= Christopher Feake =

English Independent minister (1612–1683)

Christopher Feake (1612–1683) was an English Independent minister and Fifth-monarchy man. He was imprisoned for maligning Oliver Cromwell in his preaching. He is a leading example of someone sharing both Leveller views and the millenarian approach of the Fifth Monarchists. His violence was exclusively verbal, but he wrote against the Quakers.

==Life==
He began public life as an independent minister in London. His earlier history is unknown. About 1643 he was lecturing at All Hallows the Great, with Henry Jessey and Robert Bragg. Thomas Edwards reports that in 1645 he was a preacher in London without settled charge. At St. Peter's, Cornhill, St. Mary's Woolchurch, and elsewhere as he could, he discoursed in favour of close communion and gathered churches, and against tithes and the Westminster Assembly.

In January 1646 he obtained the sequestered vicarage of All Saints, Hertford. Here he did not observe the order of public worship prescribed by the Directory of Public Worship; he discarded psalm-singing and the use of the Lord's Prayer, and refrained from baptising infants. In his preaching he predicted the downfall of all governments, on the ground of their enmity to Christ; that of Holland was doomed for tolerating Arminianism. When articles were exhibited against Feake by a justice of the peace at the Hertford assizes, followers invaded the court, and the judge dismissed the case.

In 1649, on the sequestration of William Jenkyn, Feake received the vicarage of Christ Church, Newgate, and one of the lectureships at St. Anne's, Blackfriars. On 28 April 1650 he preached at Mercers' Chapel, before Thomas Foote who was Lord Mayor, a Fifth-monarchy sermon which was published. Soon after this he gathered or joined a Baptist church meeting at Blackfriars, and subsequently in Warwick Lane.
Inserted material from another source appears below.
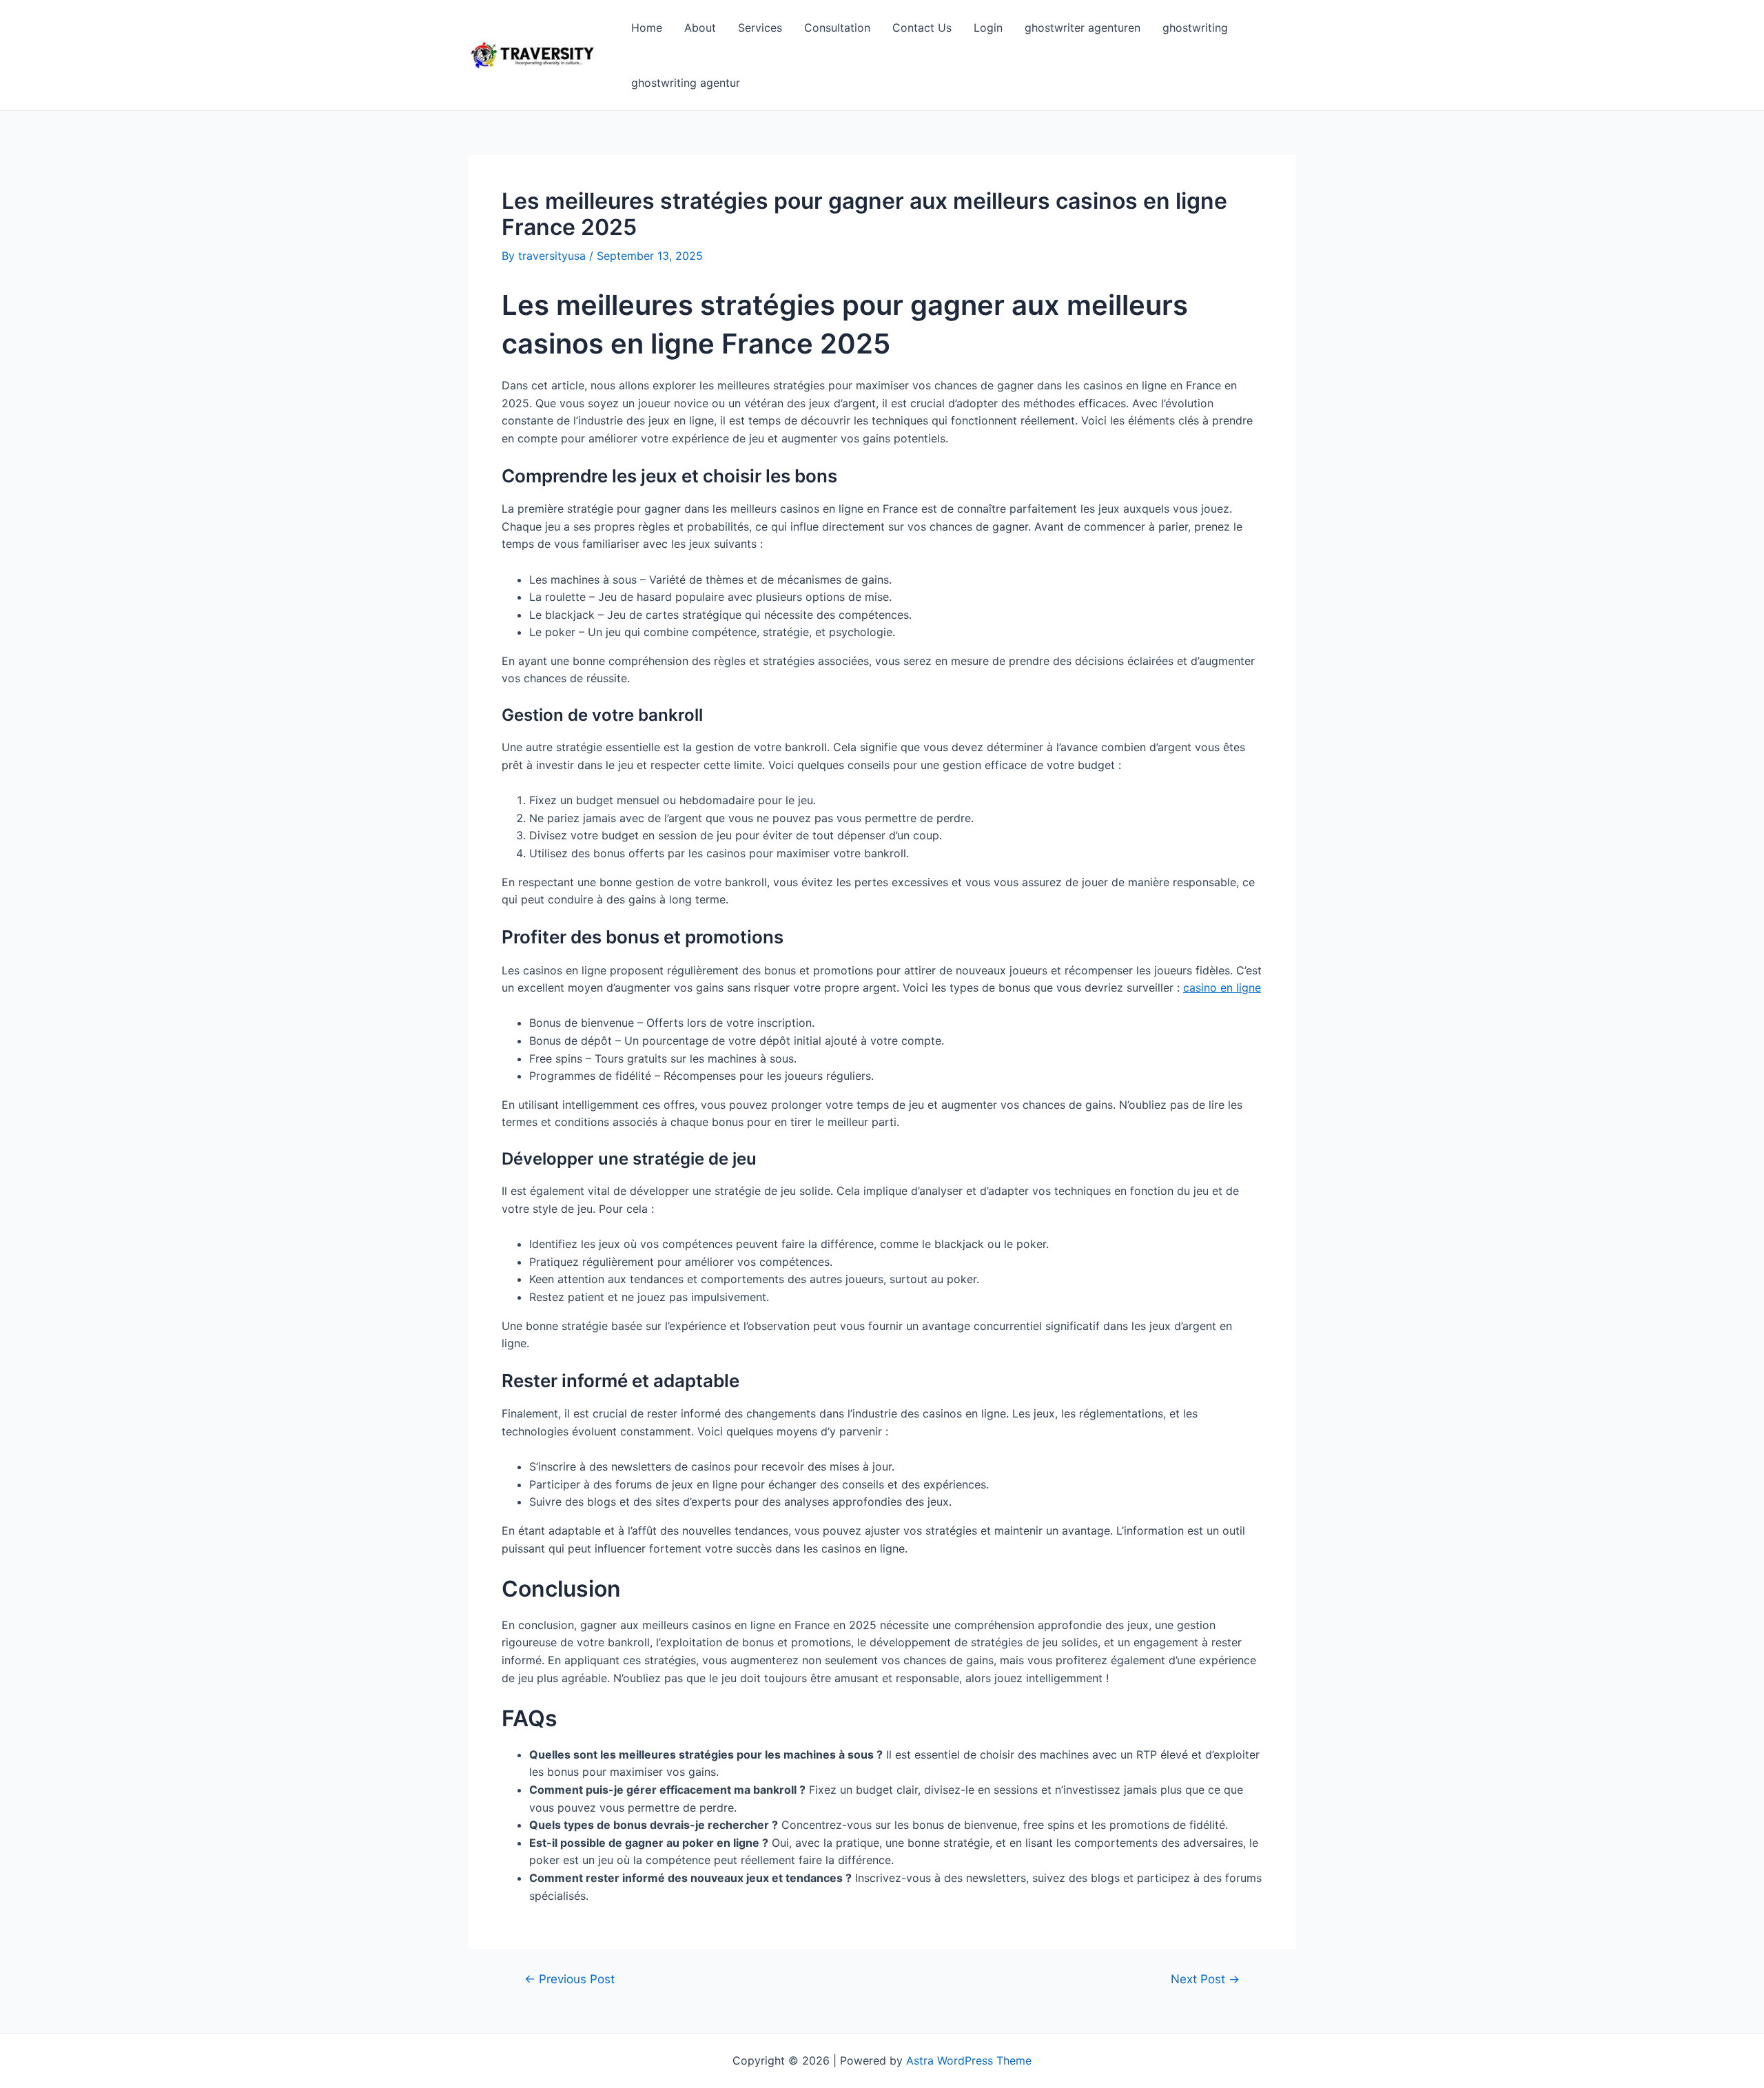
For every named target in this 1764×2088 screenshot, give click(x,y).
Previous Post (569, 1979)
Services (760, 27)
In October 1651 he was the leader of a radical group breaking away from Cromwell and the army leadership, who thought personal interests were getting the upper hand. The launch of the Fifth Monarchist political movement, led by Feake and John Simpson, occurred in December 1651. Feake's preaching became more and more virulent in its attacks on the existing government. In November 1653 he said that Barebone's Parliament was no improvement on the Rump Parliament. He then spoke of Cromwell (18 December 1653) as "the most dissembling and perjured villain in the world."

For this kind of language he was brought before the council of state, deprived of his preferment, and committed to Windsor Castle. He appears to have been liberated in 1655, but was soon brought again before the council, and having been examined by Cromwell, was sent back to Windsor. Cromwell did not put him on trial, on the grounds that the sentence would have been death. In the summer of 1656 he was still nominally a prisoner, living in London under a type of house arrest. He seems to have been set at full liberty on Cromwell's death, and in 1660 he disappears from view. At the time of his arrest (1653) he had a wife and eight children.

==Works==
Feake's publications included:
- The Genealogy of Christianity, &c. 1650, (sermon on Acts xi. 26, mentioned above; it is dedicated to the Lord Mayor).
- 'Recommendatory Epistle,' prefixed to 'The Little Horns Doom,' &c. 1651, by Mary Carr, afterwards Rande, a millenarian.
- Advertisement to the Reader,' signed by Feake and others, prefixed to 'A Faithful Discovery,' &c. 1653, 4to; 2nd edit. 1655, 4to (a work against the Yorkshire quakers by John Pomroy, Joseph Kellet, and Paul Glissen).
- 'The New Nonconformist,' &c. 1654. 4to (written from Windsor Castle).
- 'The Oppressed Close Prisoner in Windsor Castle,' &c. 1655.
- Address 'to the Reader' prefixed to 'Mr. Tillinghast's Eight last Sermons.' &c. 1656; this also is written from his 'watchtower;' he mentions that it was his second imprisonment. John Tillinghast, who died early in 1655, was minister of a congregational church at Trunch, Norfolk, and a Fifth-monarchy man).
- Address 'to the Readers' on church government, prefixed to 'The Prophets Malachy and Isaiah prophesying to the Saints,' &c. 1656. (mentions his house arrest).
- 'The Time of the End,' &c. 1657, by John Canne, preface by Feake.
- 'A Beam of Light,' &c. 1659, (pamphlet dealing with recent political history).

Feake is mentioned in The Declaration of Prophetick Proposals, touching Mr. Feak, &c. 1653 [i.e. February 1654], by Arise Evans. A tract entitled Proh Tempora! Proh Mores! 1654, by 'J. N., a Mechanick,' refers to a publication called Mr. Christopher Feakes Exhortations, and mentions that although Feake 'derides psalmsinging' he 'makes new songs.' A publication entitled A Word for All: or the Rump's Funerall Sermon, held forth by Mr. Feak to a Conventicle of Fanatiques at Bedlam, &c. 1660, is a lampoon on Feake.